Regarding business rules, in your scenario of an experienced practitioner, how do you separate out the difference between the rules they express/cite/espouse being merely a post-hoc rationalization of their internal understanding (that may or may not map to some reusable truth, and undoubtedly has significant limits without their internal intuition) and the rules actually being something that they followed to reach their success? Did so and so learn about x business rule and then succeed more greatly because of that? Or did they just pick some rules that mapped reasonably well to their understanding of their own success journey when someone asked them how they succeeded?

I'm not saying it's never the case that someone learns one or more useful business rules and then succeeds dramatically because of that, but I'm interested in how much of the time it does happen because entire industries are built around these kinds of beliefs about business rules, market behaviors, etc. and it feels worth questioning.

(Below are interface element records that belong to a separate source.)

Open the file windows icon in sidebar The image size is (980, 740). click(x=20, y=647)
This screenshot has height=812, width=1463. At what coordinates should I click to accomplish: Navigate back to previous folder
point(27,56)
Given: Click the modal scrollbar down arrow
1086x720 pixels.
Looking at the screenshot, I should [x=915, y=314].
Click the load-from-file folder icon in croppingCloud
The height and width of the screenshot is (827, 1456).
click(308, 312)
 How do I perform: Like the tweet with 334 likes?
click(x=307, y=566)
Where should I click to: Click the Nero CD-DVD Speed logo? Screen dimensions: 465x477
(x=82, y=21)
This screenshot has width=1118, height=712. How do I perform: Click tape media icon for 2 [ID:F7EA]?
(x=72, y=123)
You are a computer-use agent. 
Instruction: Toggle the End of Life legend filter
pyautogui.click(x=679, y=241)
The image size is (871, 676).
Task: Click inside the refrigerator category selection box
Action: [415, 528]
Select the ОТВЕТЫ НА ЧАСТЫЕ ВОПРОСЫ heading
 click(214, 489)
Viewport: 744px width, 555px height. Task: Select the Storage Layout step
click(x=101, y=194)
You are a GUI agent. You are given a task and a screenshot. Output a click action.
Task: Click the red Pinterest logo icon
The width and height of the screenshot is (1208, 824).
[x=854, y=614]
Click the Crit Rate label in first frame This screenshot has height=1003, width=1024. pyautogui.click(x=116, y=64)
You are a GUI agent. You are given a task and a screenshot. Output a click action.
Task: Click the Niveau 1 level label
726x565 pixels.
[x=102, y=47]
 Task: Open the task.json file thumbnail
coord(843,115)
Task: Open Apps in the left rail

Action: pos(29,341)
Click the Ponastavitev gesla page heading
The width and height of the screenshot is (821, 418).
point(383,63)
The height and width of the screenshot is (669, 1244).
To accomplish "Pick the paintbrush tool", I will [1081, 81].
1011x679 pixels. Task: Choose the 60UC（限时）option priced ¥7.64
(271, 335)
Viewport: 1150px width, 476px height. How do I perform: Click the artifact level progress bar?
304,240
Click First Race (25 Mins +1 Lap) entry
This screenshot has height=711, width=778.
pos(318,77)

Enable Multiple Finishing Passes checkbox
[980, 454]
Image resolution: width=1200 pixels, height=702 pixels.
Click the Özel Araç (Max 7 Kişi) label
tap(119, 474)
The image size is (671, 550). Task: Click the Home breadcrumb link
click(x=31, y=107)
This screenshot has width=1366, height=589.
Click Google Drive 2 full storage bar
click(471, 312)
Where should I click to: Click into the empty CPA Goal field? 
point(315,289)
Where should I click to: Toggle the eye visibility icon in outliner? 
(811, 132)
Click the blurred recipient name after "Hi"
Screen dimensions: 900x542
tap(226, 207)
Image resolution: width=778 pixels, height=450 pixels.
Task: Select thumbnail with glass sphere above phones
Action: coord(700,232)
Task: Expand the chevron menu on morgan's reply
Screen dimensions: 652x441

@lucia.wenxin.shen about 1 month ago

I resonated with every words you said. I just came out of GSB and I also find it very dangerous to treat business principles - distilled from a particular business leader's personal pattern recognition - biased by their own experience, as the universal principle.

What you said about finding your own path and way finding also resonated a LOT. For me, this means "Founder-Product" fit. Why am "I" doing this? / What does building this mean to "me"? are questions that I often deprioritize until now. In your previous podcast, you shared how you pivoted from a traditional venture-backed model, to prioritize what makes you more you by writing, and shaping your business around it, that was truly remarkable, and empowering.

I find you the exact person who's similar but many steps down the road, would love to connect and buy you a coffee in SF if you are open to share what I'm building.